1. “ Ordinarily, in a suit instituted or defended by a husband for or against a deceased person, it is competent for the wife to testify in regard to transactions between the husband and the deceased. Mere personal interest, such as that entertained by a near relative, does not disqualify a witness.” Kitchens v. Poole, 146 Ga. 229 (5) (91 S. E. 81). It does not appear that the wife, who was introduced as a witness, had any pecuniary interest in the result of the suit; therefore she was not an incompetent witness.

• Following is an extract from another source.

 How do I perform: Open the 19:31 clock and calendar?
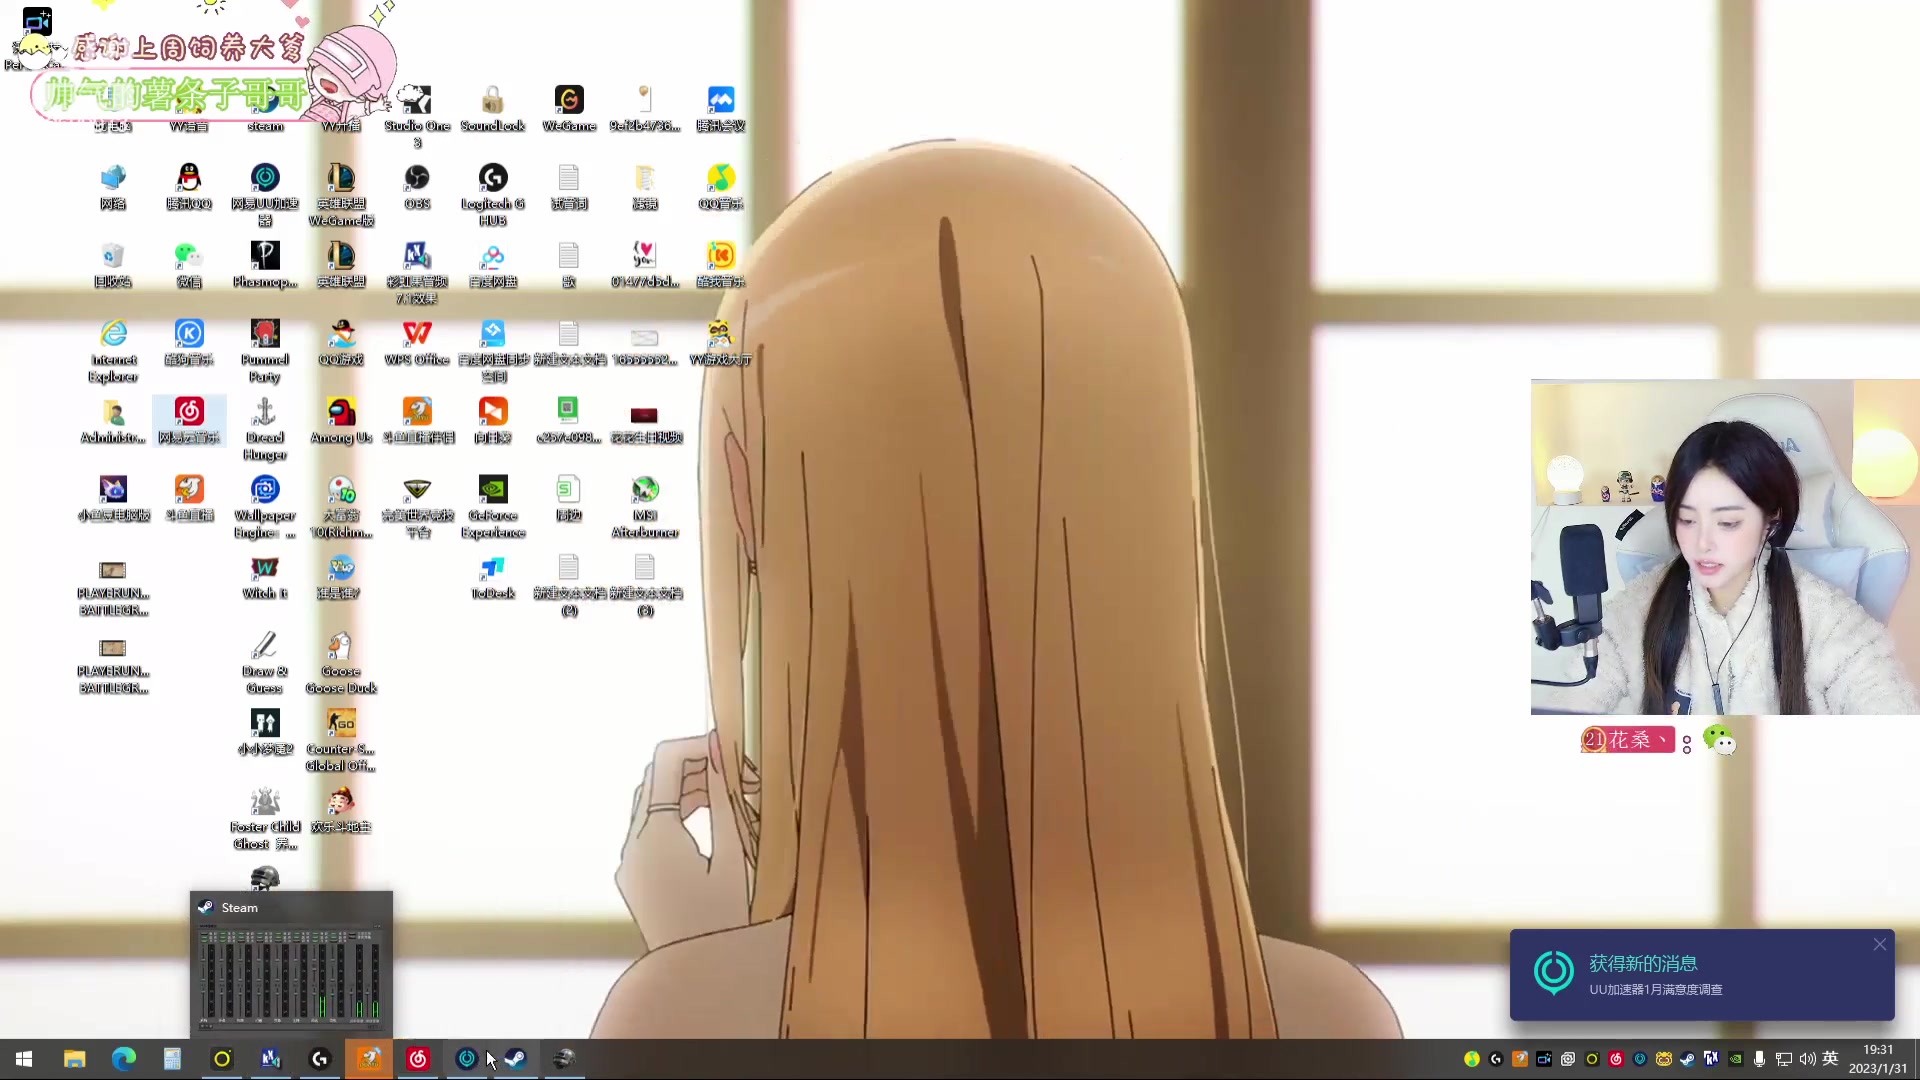[1877, 1059]
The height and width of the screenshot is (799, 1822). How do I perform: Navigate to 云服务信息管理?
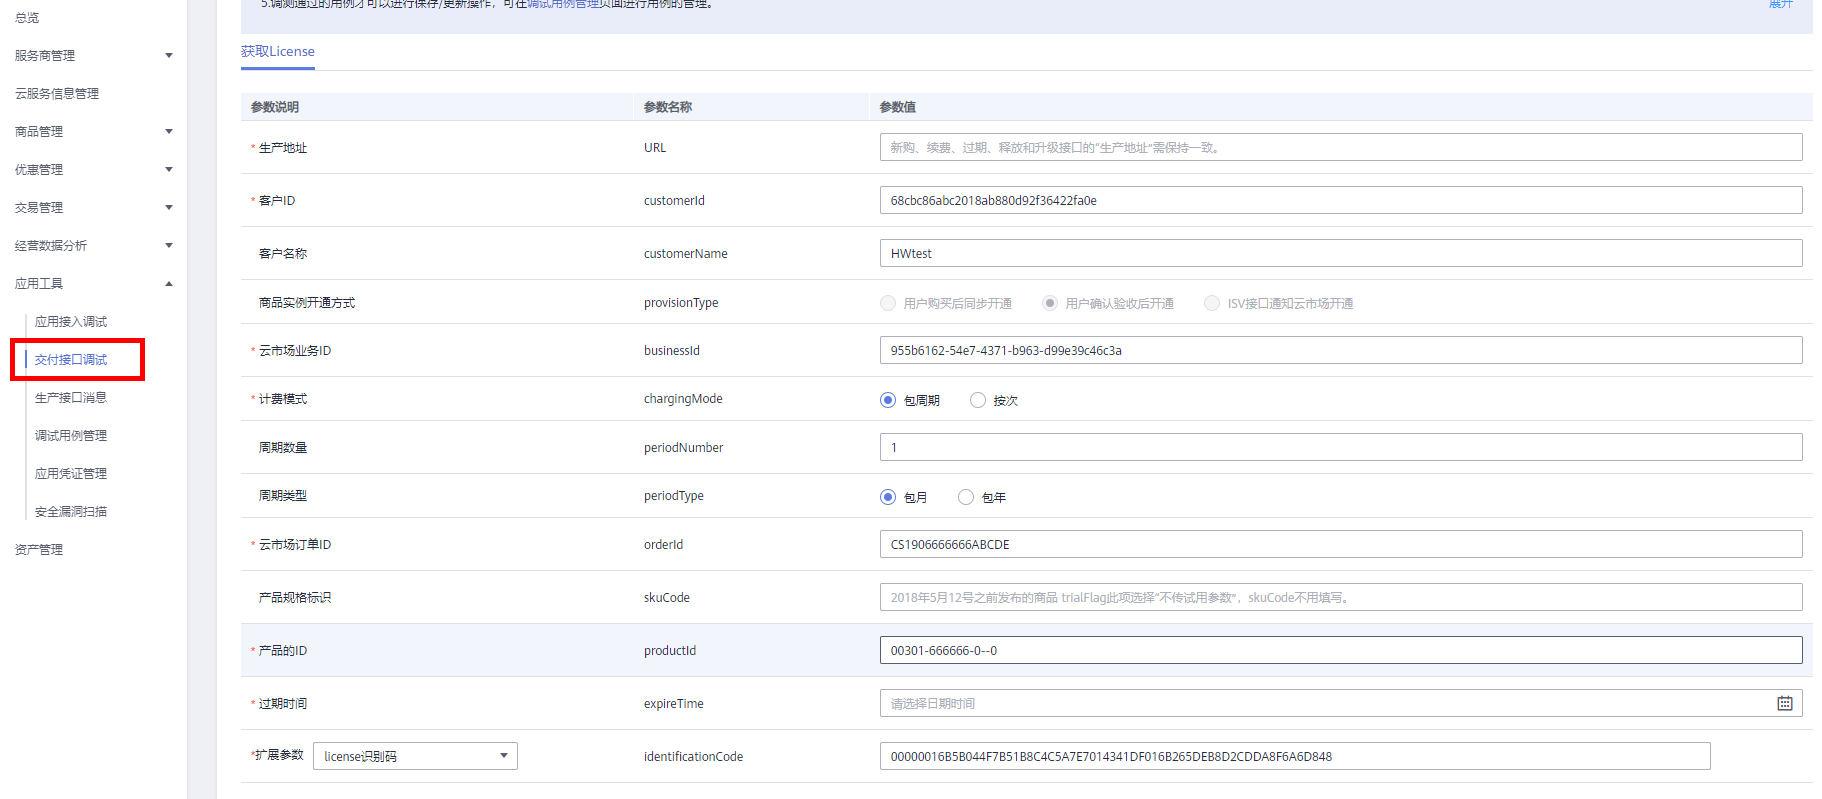[57, 94]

2. The death of one of the parties to a litigation does not render the other party entirely incompetent to testify as a witness, “ but only incompetent to testify to transactions or communications with the deceased. Independent physical facts which do not involve any such communication or transaction are not within the rule.” Nugent v. Watkins, 129 Ga. 382 (1), 383 (58 S. E. 888). Chamblee v. Pirkle, 101 Ga. 790, 792 (29 S. E. 20). The evidence to which objection was offered in the present case, under the above-stated rule, was properly admitted.
3. The court did not err in overruling the demurrer to the petition.
4. The verdict is supported by evidence, and the court did not err in overruling the motion for a new trial.
Judgment affirmed.
All the Justices concur. Harper Hamilton and Harris & Harris, for plaintiffs in error. M. B. Eubanks, contra.